While biologists routinely create synthetic DNA, phages that infect Mycobacterium pose particular challenges due to their high GC content. DNA consists of base pairs: A with T, and C with G. The Mycobacterium-targeting phages are roughly 65% GC, making standard DNA synthesis difficult compared with bacteria like E. coli, which have more balanced base-pair ratios.
“Conventional DNA synthesis encounters significant hurdles with high-GC DNA,” asserts Hatfull, contrasting these phages with easier-to-edit genomes. To overcome these obstacles, Hatfull collaborated with Greg Lohman of New England Biolabs, a leader in synthetic DNA design and assembly, and Ansa Biotech, which has developed methods to synthesize high-GC DNA. The paper’s first author, Ching-Chung Ko, is a research associate in Hatfull’s lab.
The researchers chemically synthesized DNA identical to two natural phages: BPs, a 40,000-base-pair phage used clinically to combat infections in cystic fibrosis patients, and Bxb1, with 50,000 base pairs. They divided the DNA into 12 segments, inserted them into a host cell, and observed that the cell followed the new genetic instructions to produce phages.

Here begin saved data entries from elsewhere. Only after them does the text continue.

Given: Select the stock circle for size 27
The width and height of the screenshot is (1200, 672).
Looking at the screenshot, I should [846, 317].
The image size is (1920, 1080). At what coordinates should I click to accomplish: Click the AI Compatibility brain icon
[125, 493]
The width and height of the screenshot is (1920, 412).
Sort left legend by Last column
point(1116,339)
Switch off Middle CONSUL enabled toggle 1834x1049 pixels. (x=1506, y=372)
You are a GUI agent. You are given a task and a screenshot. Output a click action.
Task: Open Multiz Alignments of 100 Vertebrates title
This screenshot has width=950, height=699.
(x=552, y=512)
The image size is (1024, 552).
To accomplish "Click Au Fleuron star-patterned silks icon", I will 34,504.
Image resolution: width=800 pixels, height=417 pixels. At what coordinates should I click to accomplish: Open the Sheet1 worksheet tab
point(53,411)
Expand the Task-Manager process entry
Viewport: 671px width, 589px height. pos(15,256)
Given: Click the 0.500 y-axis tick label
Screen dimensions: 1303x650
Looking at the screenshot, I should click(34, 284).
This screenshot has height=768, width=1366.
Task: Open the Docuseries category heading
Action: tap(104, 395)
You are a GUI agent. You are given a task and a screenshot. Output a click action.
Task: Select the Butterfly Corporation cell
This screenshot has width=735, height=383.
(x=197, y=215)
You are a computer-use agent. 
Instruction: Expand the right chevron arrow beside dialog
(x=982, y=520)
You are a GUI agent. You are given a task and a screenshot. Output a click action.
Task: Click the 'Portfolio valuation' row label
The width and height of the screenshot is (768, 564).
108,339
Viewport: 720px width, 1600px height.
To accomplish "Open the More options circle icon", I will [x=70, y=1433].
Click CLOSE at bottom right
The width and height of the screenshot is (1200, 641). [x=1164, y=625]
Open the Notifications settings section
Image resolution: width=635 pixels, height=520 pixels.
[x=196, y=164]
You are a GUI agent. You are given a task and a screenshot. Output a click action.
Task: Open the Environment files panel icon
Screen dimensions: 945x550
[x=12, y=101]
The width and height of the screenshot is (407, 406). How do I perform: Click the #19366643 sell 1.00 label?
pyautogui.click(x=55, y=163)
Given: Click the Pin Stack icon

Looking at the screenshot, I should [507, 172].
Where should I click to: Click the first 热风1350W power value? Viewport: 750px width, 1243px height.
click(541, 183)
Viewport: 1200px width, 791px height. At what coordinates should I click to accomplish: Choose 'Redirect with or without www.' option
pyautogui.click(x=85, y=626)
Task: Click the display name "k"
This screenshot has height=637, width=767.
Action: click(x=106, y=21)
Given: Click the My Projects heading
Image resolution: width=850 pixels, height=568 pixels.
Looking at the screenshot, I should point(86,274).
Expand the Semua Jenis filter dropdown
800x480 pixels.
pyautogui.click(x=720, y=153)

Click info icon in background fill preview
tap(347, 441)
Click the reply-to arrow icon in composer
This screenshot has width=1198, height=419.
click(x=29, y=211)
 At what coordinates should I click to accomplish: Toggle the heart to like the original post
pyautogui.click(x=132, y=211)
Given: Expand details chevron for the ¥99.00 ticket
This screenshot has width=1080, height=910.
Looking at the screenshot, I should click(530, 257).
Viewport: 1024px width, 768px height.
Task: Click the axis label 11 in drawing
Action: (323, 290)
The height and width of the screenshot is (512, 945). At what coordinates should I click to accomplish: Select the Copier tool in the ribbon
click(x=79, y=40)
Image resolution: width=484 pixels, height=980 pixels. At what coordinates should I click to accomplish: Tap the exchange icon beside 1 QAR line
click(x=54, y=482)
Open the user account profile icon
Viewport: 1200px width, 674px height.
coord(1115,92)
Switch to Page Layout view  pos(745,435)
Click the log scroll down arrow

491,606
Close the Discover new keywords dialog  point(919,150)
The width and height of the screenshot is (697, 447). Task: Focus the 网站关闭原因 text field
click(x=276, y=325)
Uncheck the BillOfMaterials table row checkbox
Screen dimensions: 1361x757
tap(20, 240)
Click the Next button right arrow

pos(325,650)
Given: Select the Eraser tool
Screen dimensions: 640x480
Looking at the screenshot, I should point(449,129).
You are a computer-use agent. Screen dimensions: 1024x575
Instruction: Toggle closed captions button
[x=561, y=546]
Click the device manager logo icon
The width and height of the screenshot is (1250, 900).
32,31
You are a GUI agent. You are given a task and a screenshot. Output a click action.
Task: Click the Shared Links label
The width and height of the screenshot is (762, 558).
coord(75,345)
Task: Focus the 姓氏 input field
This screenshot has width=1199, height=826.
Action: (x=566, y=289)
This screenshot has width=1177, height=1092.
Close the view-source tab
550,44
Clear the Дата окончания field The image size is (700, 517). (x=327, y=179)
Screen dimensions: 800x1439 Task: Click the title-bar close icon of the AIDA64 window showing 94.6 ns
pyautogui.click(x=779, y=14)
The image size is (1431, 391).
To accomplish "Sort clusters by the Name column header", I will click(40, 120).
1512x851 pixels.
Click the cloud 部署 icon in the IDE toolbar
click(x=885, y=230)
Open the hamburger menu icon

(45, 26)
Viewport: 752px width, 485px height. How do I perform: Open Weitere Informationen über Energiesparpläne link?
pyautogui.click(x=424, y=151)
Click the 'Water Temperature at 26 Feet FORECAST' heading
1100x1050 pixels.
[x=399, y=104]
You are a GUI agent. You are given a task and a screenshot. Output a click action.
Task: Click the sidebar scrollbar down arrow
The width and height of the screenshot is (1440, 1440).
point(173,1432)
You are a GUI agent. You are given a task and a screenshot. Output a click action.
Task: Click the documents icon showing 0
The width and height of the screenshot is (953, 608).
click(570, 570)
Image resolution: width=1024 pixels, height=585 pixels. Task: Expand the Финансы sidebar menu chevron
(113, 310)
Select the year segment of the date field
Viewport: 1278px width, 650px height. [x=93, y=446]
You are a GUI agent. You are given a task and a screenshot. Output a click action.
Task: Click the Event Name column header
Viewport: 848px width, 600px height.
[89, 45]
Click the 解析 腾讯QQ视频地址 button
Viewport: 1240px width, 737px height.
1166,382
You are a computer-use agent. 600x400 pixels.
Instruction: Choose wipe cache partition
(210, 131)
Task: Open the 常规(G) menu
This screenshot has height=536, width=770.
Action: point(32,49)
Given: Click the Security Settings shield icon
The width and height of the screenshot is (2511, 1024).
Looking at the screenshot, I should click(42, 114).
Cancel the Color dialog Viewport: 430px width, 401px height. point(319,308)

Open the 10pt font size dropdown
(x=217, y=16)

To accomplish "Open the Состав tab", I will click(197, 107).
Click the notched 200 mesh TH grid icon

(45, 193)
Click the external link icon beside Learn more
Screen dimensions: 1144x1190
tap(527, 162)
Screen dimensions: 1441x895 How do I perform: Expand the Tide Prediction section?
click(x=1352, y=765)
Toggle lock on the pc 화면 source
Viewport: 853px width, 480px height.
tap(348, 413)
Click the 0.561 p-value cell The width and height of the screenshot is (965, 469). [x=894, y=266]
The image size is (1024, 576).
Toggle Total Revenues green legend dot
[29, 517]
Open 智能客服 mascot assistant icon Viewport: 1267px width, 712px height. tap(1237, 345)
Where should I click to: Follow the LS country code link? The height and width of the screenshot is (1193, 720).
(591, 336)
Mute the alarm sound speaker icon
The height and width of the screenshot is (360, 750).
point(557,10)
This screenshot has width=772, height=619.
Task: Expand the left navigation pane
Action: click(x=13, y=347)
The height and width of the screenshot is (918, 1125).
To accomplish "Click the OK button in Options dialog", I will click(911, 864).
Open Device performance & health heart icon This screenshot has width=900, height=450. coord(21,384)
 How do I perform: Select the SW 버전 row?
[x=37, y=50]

Interest in phages as a potential countermeasure to antibiotic-resistant infections has grown among scientists and clinicians. Phages and bacteria have co-evolved for billions of years, creating highly specialized relationships—some phages attack only specific bacterial strains, much like a precise key fits a single lock. The exact ways phage genomes encode these relationships, however, remain largely a mystery.
Hatfull’s laboratory maintains a vast library of about 28,000 phages collected from soil, ponds, and even decaying fruit. Finding a phage that targets a particular bacterial strain is a process of directed trial and error. When a clinician provides a patient sample, researchers draw on this experience, roughly 5,500 phage genomes, and numerous petri dishes to identify a tailored phage match for the patient.
Precisely editing phage genomes and observing the resulting changes could revolutionize both basic understanding and practical applications. In the future, it may enable the engineering of phages with broader therapeutic uses.
“We’ve faced questions we couldn’t easily answer because the tools weren’t available,” Hatfull notes. “This technological advance makes it feasible to address many questions about phages more straightforwardly.”
Beyond research benefits, the ability to create fully synthetic genomes could reduce the need to maintain vast phage collections in freezers, along with the associated storage and backup requirements. Hatfull envisions a future where phages exist primarily as information rather than as physical samples.
“The possibilities become truly limitless,” Hatfull concludes. “With this capability, any genome can be created. The only real limit is imagination.”